事故がなければ、その後にもらえていた給料なども算入されます。
但し、単に給料の額ではなく、手元に残ったであろう利益を算出する為に、生活費などを引いて算出します。
目次
逸失利益の計算方法
逸失利益は以下のように算定すると、保険約款にて定められています。
後遺障害を負った場合と、死亡した場合で算定式が異なります。
後遺障害の逸失利益=収入額×労働能力喪失率×ライプニッツ係数
死亡時の逸失利益=(収入額-生活費)×ライプニッツ係数
労働能力喪失率の確認方法
労働能力喪失率とは、後遺障害によって、仕事がどの程度出来なくなってしまったかを表します。
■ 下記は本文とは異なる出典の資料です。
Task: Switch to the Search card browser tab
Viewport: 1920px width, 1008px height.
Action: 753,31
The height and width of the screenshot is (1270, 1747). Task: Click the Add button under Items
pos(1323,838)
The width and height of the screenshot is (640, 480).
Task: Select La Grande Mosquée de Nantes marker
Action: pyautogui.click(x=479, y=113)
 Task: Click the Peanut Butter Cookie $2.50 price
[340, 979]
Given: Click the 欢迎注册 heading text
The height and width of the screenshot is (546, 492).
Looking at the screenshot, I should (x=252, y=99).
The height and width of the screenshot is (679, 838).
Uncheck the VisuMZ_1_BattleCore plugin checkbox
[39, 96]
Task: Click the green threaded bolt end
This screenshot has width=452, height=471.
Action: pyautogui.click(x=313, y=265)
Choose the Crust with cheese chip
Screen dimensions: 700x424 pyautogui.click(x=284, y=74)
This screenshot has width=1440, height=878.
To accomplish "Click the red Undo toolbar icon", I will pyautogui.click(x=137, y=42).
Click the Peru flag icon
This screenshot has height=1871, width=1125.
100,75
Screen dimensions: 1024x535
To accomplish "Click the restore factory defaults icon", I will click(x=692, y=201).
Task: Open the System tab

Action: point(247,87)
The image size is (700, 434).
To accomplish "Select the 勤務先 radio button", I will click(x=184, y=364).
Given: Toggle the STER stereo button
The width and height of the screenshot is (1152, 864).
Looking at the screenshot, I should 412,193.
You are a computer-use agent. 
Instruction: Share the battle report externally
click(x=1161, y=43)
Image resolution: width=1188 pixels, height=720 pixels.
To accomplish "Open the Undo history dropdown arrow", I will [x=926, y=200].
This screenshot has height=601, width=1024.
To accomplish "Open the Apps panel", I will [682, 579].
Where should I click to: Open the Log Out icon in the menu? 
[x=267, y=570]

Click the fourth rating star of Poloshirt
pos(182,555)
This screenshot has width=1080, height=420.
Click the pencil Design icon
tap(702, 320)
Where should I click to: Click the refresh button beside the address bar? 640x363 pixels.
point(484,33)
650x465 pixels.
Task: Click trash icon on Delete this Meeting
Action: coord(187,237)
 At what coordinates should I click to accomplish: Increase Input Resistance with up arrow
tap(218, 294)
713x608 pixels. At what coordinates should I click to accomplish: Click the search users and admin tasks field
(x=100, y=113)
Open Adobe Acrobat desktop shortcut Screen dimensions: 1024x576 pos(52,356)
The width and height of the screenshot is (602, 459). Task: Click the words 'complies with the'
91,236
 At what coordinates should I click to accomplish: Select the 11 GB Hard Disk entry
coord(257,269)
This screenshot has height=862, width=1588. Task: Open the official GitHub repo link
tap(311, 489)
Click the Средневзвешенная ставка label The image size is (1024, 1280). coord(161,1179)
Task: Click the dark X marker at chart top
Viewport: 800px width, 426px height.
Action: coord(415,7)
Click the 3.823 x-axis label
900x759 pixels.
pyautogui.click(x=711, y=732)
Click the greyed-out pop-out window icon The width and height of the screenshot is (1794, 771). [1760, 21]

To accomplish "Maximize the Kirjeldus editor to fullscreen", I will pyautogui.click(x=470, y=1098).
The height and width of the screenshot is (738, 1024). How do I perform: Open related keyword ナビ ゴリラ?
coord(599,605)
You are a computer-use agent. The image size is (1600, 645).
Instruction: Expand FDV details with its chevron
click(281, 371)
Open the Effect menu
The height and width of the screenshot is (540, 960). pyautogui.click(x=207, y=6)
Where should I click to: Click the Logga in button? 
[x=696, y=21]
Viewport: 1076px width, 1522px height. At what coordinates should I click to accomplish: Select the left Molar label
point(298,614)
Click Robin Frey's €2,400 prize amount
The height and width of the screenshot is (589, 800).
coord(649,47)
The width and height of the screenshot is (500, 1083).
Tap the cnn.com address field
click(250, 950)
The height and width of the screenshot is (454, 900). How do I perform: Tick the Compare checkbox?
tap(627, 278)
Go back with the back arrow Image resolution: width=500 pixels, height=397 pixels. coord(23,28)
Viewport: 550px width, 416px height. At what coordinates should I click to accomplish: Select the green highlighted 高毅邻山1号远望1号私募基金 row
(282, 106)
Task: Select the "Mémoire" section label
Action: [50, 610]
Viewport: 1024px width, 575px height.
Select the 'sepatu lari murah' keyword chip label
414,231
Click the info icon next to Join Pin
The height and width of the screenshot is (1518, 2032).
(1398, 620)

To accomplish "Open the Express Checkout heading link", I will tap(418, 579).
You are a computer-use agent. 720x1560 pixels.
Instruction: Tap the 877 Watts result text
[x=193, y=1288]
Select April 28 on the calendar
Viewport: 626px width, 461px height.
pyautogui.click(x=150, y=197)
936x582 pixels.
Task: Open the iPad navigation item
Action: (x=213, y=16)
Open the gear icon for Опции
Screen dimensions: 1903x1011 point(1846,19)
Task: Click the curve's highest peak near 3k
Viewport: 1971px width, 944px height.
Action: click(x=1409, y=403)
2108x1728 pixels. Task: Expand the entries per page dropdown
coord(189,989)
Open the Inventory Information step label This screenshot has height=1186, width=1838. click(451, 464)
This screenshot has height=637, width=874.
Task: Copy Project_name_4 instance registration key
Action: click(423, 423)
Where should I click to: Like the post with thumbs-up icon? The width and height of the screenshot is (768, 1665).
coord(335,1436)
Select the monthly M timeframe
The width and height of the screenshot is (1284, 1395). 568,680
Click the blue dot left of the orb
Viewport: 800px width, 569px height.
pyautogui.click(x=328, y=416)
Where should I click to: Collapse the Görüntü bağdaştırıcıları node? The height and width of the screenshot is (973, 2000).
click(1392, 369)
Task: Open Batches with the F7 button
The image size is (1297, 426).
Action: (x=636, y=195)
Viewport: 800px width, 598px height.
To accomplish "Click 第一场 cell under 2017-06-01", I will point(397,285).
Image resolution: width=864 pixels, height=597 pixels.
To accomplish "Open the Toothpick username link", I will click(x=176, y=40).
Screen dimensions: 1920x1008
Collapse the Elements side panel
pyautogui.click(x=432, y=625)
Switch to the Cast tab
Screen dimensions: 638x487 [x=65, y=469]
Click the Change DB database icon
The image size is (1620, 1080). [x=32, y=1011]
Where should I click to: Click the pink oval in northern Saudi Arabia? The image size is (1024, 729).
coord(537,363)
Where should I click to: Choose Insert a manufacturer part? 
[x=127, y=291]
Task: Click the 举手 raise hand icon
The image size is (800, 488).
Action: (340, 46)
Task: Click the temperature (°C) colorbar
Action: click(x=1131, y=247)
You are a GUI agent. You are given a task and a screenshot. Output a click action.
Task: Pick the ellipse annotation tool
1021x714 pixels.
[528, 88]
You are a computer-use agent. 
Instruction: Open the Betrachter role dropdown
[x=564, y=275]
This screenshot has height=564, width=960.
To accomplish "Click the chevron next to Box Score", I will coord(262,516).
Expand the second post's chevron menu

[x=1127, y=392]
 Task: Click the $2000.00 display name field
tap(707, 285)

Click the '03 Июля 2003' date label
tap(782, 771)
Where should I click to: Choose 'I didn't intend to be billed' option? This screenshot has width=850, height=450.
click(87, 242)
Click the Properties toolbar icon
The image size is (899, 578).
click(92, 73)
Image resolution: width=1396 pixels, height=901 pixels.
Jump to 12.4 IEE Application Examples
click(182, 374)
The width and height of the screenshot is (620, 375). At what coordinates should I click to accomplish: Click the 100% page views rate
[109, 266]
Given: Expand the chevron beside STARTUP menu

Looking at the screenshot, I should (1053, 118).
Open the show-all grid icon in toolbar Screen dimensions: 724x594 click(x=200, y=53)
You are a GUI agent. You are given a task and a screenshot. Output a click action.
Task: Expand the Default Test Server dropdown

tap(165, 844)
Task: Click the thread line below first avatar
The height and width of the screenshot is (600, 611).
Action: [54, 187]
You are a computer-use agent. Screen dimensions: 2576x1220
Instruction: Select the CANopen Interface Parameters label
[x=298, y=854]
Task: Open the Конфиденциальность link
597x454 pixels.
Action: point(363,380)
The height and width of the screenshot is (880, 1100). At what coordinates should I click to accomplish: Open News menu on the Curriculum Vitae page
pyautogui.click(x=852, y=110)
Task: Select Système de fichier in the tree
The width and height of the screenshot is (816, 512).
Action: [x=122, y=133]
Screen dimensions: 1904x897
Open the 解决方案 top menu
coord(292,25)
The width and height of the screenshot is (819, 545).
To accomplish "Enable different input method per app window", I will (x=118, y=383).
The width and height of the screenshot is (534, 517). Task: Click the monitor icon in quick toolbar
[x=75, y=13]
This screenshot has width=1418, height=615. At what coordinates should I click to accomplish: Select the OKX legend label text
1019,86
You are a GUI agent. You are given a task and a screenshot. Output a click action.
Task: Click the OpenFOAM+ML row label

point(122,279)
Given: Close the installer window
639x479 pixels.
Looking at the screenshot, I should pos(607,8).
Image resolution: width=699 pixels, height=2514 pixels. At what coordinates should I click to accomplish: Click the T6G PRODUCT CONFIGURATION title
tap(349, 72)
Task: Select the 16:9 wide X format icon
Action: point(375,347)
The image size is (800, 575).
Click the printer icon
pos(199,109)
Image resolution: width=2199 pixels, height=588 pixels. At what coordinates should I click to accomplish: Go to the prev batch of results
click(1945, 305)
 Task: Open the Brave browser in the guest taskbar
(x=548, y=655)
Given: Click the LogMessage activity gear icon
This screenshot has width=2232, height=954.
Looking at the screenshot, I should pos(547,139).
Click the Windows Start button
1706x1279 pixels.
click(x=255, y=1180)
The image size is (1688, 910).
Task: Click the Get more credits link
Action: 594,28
後遺障害認定と密接に関連していて、後遺障害等級により喪失率も決まります。
後遺障害と喪失率については、こちらの記事でご確認願います。
生活費の算出方法
生活費は扶養している方の人数で決まります。
被扶養者がいない場合 | 収入の50% |
被扶養者が1人 | 収入の40% |
被扶養者が2人 | 収入の35% |
被扶養者が3人以上 | 収入の30% |
ライプニッツ係数とは
ライプニッツ係数とは平たく言うと「今後得られたであろう収入を、今いっぺんに受け取たら幾らになるか」を数値化したものです。
そのため被害者が若ければ数値が上がり、年配であれば下がります。
実際の表はこちらでご覧いただけます。
実際の金額はどうなる
50歳で年収500万円、3人家族の方が事故により死亡されたとして、実際の支給額を見てみます。
年収:500万、扶養家族2人の生活費率、50歳のライプニッツ係数を算定式に当てはめると以下のようになります。
(500万‐500万×35%)× 11.274=3,664万円
このように、逸失利益は3,664万円と算定されました。
逸失利益は保険会社が支払う補償にも関係する
この逸失利益という考え方は、保険会社が支払う補償額の算定や裁判所が認定する賠償額など、様々な場面で用いられますので、考え方は知っておいた方が良いでしょう。
尚、逸失利益と慰謝料はその意味合いも、算出方法も異なりますので、混同しないようにしましょう。